• TASK DETAILS: Copy everything from "Triple wins in" down to "gas (GHG) emissions." in the article on CIMMYT's innovation sprint, swapping "pastoral" for "herding".

• PROVIDED TEXT:
## begin

CIMMYT leads innovation sprint to deliver results to farmers rapidly
- Impact Area
Smallholder farmers, the backbone of food systems around the world, are already facing negative impacts because of climate change. Time to adapt climate mitigation strategies is not a luxury they have. With that in mind, the Agriculture Innovation Mission for Climate (AIM4C) facilitates innovation sprints designed to leverage existing development activities to create a series of innovations in an expedited timeframe.
At the UN COP27 in Egypt, AIM4C announced its newest round of innovation sprints, including one led by the International Center for Maize and Wheat Improvement (CIMMYT) to enable smallholder farmers to achieve efficient and effective nitrogen fertilizer management. From 2022 to 2025, this sprint will steer US $90 million towards empowering small-scale producers in Africa (Kenya, Malawi, Morocco, Tanzania, and Zimbabwe), Asia (China, India, Laos and Pakistan), and Latin America (Guatemala and Mexico).
“When we talk to farmers, they tell us they want validated farming practices tailored to their specific conditions to achieve greater productivity and increase their climate resilience,” said Sieg Snapp, CIMMYT Sustainable Agricultural Systems (SAS) program director who is coordinating the sprint. “This sprint will help deliver those things rapidly by focusing on bolstering organic carbon in soil and lowering nitrous oxide emissions.”
Nitrogen in China
Working with the Chinese Academy of Agricultural Sciences (CAAS), the sprint will facilitate the development of improved versions of green manure crops, which are grown specifically for building and maintaining soil fertility and structures which are incorporated back into the soil, either directly, or after removal and composting. Green manure can significantly reduce the use of nitrogen-based fertilizers, which prime climate culprits.
“There are already green manure systems in place in China,” said Weidong Cao from CAAS, “but our efforts will integrate all the work being done to establish a framework for developing new green manure crops aid in their deployment across China.”
Triple wins in Kenya
The Kenya Climate Smart Climate Project, active since 2017, is increasing agricultural productivity and building resilience to climate change risks in the targeted smallholder farming and pastoral communities. The innovation sprint will help rapidly achieve three wins in technology development and dissemination, cutting-edge innovations, and developing sets of management practices all designed to increase productive, adaption of climate smart tech and methods, and reduce greenhouse gas (GHG) emissions.
Agricultural innovations in Pakistan
The Agricultural Innovation Program (AIP), a multi-disciplinary and multi-sectoral project funded by USAID, led by CIMMYT, and active in Pakistan since 2015, fosters the emergence of a dynamic, responsive, and competitive system of science and innovation that is ‘owned’ by Pakistan and catalyzes equitable growth in agricultural production, productivity, and value.

## end

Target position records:

## begin

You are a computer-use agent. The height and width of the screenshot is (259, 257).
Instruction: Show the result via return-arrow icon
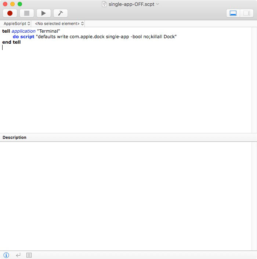18,255
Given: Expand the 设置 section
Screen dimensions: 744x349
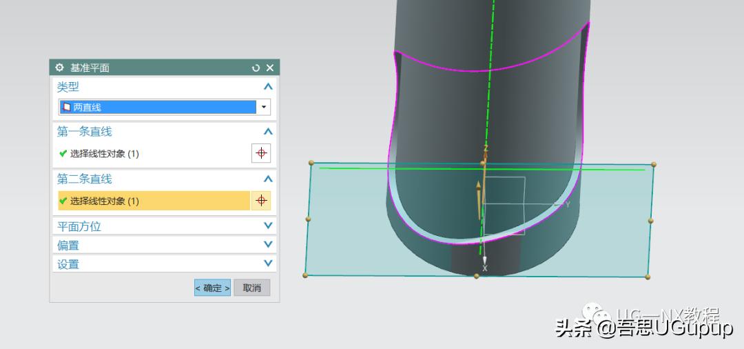Looking at the screenshot, I should click(268, 263).
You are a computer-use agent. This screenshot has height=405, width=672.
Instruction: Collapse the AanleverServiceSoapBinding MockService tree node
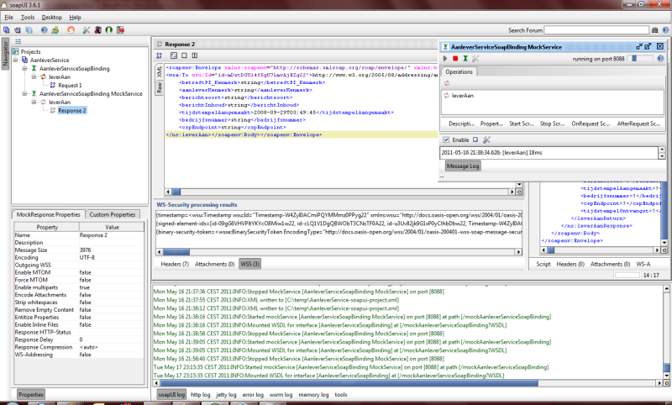pyautogui.click(x=24, y=93)
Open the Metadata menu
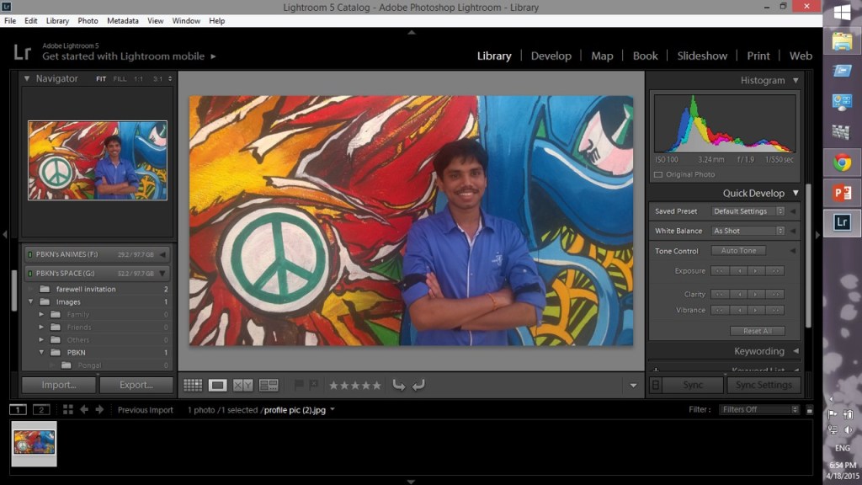The image size is (862, 485). pyautogui.click(x=123, y=20)
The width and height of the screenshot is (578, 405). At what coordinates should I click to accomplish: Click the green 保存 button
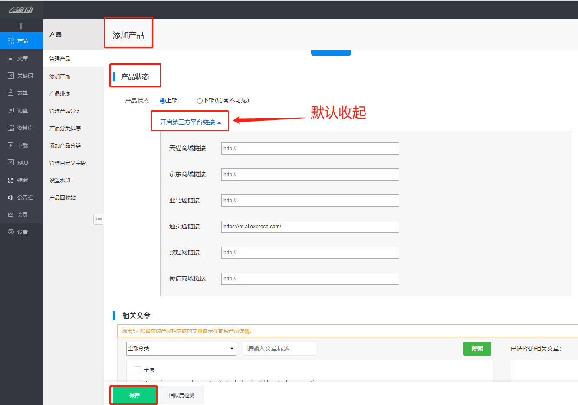coord(134,395)
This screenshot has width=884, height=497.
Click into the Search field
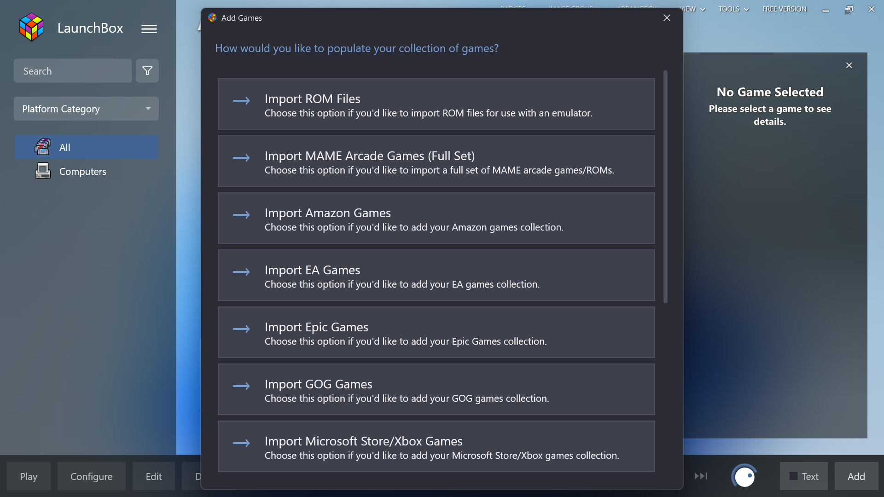pyautogui.click(x=73, y=71)
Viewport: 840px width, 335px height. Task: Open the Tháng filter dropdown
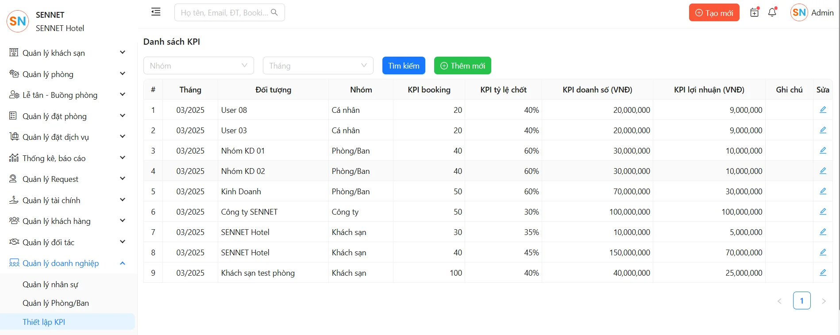coord(318,65)
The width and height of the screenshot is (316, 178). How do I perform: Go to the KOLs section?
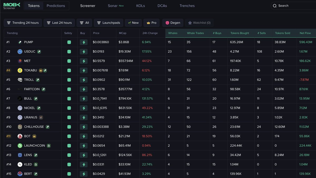click(x=141, y=6)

## end

• EXERCISE OUTPUT:
Triple wins in Kenya
The Kenya Climate Smart Climate Project, active since 2017, is increasing agricultural productivity and building resilience to climate change risks in the targeted smallholder farming and herding communities. The innovation sprint will help rapidly achieve three wins in technology development and dissemination, cutting-edge innovations, and developing sets of management practices all designed to increase productive, adaption of climate smart tech and methods, and reduce greenhouse gas (GHG) emissions.